DATASET CONTENT =>
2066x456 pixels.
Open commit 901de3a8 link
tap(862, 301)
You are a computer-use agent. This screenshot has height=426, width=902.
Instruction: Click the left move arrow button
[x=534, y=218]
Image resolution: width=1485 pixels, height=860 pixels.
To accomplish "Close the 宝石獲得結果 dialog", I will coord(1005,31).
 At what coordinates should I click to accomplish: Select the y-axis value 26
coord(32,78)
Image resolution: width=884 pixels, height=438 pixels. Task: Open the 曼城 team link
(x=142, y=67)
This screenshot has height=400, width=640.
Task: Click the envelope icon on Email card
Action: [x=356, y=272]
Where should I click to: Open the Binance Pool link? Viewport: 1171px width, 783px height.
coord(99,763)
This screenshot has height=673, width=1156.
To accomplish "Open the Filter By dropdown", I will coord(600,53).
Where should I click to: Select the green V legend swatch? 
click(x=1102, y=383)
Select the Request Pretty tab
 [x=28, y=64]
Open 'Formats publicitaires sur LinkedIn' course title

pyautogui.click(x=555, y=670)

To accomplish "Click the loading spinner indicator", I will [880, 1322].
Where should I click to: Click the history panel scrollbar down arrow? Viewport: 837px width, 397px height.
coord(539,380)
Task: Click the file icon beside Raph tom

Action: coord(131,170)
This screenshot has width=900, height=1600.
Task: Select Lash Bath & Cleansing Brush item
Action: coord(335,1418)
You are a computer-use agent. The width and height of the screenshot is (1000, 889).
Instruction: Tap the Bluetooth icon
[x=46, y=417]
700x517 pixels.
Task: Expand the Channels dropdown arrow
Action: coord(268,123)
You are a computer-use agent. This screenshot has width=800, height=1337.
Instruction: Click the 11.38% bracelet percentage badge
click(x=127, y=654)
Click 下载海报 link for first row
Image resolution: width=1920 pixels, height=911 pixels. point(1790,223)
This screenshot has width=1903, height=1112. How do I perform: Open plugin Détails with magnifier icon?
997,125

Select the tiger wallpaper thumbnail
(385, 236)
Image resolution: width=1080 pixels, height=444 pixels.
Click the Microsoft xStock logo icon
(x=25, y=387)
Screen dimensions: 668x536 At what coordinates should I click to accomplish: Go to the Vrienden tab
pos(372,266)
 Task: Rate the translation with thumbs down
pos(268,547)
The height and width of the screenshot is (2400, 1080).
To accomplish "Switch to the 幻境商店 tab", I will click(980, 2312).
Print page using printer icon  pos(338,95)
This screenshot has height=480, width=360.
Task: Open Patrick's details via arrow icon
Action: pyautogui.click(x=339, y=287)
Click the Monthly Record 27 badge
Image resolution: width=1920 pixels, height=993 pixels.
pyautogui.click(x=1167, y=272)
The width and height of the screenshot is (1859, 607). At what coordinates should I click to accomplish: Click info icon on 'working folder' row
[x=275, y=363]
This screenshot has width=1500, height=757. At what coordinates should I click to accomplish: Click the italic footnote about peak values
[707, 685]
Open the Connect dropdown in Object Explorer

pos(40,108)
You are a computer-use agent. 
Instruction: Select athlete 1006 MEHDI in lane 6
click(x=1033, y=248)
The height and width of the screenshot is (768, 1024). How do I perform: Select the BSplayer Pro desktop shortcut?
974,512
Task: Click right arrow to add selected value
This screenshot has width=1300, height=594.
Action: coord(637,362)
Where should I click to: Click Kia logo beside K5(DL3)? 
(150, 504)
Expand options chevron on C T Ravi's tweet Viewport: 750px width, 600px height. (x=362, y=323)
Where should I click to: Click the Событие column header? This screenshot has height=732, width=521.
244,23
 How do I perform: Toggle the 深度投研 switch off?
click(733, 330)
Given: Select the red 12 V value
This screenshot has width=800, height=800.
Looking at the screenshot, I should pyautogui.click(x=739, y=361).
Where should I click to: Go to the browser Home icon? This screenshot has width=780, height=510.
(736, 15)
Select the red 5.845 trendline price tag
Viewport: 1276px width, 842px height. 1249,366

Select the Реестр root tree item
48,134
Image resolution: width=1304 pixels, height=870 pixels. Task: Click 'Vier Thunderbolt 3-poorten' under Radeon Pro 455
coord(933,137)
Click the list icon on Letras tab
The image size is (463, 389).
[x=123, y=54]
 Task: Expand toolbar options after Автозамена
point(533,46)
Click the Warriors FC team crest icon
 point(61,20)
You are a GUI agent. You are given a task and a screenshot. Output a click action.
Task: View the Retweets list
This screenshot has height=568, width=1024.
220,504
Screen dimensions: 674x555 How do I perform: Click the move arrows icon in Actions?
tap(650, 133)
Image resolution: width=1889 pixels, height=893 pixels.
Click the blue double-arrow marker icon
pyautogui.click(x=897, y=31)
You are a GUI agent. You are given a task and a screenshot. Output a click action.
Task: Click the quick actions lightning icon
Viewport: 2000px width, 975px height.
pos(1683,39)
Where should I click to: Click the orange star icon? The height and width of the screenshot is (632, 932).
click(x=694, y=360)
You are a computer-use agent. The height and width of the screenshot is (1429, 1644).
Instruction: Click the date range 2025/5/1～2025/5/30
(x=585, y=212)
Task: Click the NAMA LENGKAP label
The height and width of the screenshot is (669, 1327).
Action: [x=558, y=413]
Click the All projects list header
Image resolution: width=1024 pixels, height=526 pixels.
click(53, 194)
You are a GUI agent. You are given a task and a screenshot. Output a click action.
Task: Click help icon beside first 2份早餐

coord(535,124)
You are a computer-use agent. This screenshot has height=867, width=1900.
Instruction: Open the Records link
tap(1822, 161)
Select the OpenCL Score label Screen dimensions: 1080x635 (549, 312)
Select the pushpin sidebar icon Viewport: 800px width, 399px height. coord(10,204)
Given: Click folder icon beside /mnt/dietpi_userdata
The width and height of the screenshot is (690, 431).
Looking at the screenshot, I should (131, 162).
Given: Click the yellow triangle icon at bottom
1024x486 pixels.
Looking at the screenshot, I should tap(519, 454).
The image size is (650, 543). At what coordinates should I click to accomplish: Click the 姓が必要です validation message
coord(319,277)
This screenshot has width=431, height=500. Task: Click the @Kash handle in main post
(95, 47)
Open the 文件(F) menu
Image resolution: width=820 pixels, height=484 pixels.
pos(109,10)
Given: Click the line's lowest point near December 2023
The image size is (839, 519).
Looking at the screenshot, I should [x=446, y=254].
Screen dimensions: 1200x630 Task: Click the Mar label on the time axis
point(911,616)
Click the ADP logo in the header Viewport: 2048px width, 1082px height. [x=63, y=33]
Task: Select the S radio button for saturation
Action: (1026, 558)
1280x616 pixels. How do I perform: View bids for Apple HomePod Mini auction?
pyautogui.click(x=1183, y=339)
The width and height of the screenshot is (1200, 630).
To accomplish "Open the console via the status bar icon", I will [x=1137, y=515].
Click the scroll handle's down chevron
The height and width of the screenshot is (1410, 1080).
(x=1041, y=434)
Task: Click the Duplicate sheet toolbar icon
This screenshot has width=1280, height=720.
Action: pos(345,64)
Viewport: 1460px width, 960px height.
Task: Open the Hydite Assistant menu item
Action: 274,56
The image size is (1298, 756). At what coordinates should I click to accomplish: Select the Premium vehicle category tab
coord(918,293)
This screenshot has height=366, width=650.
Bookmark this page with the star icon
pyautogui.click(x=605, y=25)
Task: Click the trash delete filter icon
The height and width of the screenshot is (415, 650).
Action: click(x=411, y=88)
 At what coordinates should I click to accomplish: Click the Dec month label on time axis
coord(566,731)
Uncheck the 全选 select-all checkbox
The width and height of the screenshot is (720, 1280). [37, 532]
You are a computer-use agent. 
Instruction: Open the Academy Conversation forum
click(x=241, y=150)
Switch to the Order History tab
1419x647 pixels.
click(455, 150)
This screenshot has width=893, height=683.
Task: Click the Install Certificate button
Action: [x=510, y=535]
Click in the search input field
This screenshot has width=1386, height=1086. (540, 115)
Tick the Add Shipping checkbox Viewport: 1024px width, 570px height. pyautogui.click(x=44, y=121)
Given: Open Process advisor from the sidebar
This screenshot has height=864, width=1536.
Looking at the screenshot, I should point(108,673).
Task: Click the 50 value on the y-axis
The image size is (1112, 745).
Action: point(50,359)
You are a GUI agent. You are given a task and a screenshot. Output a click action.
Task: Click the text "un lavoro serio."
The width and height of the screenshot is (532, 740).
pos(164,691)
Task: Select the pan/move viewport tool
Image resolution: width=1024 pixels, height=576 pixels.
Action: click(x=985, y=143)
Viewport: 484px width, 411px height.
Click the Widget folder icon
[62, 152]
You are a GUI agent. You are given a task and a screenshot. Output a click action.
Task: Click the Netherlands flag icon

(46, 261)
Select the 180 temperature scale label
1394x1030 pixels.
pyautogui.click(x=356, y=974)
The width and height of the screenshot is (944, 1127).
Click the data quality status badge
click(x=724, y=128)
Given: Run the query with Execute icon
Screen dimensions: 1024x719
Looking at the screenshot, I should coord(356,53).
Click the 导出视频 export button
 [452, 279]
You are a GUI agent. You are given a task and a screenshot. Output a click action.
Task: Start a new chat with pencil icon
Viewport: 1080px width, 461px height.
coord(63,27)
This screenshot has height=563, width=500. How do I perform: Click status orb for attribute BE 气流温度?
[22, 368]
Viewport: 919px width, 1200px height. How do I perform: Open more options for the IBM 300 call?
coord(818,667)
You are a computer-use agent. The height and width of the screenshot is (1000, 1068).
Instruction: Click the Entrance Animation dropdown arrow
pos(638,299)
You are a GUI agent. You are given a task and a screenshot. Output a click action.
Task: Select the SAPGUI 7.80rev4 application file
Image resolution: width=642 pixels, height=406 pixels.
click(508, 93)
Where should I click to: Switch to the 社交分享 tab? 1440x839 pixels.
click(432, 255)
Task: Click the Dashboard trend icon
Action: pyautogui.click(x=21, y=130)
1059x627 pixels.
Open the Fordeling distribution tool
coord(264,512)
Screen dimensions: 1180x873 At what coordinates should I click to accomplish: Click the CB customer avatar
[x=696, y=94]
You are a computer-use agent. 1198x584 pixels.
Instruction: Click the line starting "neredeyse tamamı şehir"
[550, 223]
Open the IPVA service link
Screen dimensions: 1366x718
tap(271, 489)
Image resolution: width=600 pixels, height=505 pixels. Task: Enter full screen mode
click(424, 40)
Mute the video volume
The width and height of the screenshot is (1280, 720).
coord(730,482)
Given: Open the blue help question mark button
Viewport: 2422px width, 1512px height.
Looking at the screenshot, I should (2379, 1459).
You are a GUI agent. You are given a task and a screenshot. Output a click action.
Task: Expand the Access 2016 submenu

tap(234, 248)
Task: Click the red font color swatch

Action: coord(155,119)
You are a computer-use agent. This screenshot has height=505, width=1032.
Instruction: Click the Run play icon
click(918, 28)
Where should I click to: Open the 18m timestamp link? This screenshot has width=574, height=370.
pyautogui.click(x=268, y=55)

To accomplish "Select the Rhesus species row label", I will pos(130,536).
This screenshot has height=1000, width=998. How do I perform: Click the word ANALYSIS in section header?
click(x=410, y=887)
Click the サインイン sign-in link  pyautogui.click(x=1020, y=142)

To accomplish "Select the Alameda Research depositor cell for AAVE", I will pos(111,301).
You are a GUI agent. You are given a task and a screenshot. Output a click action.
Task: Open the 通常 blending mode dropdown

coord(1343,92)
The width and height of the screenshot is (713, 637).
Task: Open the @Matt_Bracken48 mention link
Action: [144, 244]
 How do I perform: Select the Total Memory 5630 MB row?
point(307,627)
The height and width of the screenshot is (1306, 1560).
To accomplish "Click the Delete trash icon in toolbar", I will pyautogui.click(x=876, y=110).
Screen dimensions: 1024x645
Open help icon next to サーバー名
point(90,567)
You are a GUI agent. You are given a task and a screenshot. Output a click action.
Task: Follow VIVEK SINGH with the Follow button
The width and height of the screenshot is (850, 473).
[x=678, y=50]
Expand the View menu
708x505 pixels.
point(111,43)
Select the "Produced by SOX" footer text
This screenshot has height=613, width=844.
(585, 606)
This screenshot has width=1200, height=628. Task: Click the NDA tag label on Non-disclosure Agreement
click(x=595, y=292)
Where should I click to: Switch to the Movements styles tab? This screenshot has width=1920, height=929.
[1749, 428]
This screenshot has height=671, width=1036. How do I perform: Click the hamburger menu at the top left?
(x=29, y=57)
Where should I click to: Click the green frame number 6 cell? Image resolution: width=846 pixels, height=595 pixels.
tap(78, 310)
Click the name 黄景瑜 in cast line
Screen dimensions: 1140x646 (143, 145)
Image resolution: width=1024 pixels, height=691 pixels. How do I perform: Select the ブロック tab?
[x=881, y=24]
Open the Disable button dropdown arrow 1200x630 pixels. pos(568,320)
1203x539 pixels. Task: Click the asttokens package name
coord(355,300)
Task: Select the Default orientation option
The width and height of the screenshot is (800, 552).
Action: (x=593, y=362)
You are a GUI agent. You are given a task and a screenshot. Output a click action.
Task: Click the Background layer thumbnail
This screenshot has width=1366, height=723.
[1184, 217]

ABOUT THIS EXERCISE => Could you restate word for word the lines above from the one containing "Where should I click to: Click the history" through the one containing "You are a computer-use agent. The width", both included, and nothing else?

WRITTEN REPLY =>
Where should I click to: Click the history panel scrollbar down arrow? Viewport: 837px width, 397px height.
coord(539,380)
Task: Click the file icon beside Raph tom

Action: coord(131,170)
This screenshot has width=900, height=1600.
Task: Select Lash Bath & Cleansing Brush item
Action: coord(335,1418)
You are a computer-use agent. The width and height of the screenshot is (1000, 889).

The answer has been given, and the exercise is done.